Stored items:
****
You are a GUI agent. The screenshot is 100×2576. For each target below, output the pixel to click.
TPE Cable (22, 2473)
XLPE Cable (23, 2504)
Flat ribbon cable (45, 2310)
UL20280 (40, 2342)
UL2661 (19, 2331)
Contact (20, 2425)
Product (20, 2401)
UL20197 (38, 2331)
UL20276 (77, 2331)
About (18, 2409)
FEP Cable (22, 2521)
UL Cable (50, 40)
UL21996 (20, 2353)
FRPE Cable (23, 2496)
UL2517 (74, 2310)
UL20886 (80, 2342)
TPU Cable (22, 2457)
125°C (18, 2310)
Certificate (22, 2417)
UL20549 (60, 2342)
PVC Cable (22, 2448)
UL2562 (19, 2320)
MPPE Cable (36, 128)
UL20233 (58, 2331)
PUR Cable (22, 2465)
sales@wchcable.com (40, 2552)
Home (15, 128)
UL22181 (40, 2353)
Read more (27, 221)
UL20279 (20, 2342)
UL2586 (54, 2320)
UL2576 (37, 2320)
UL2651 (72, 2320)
****
◆ The problem
Start at the first line of the entries above. Set down each line exactly through the one with "UL20549 (60, 2342)", and stop there.

◆ Task response
You are a GUI agent. The screenshot is 100×2576. For each target below, output the pixel to click.
TPE Cable (22, 2473)
XLPE Cable (23, 2504)
Flat ribbon cable (45, 2310)
UL20280 (40, 2342)
UL2661 (19, 2331)
Contact (20, 2425)
Product (20, 2401)
UL20197 (38, 2331)
UL20276 (77, 2331)
About (18, 2409)
FEP Cable (22, 2521)
UL Cable (50, 40)
UL21996 (20, 2353)
FRPE Cable (23, 2496)
UL2517 (74, 2310)
UL20886 (80, 2342)
TPU Cable (22, 2457)
125°C (18, 2310)
Certificate (22, 2417)
UL20549 (60, 2342)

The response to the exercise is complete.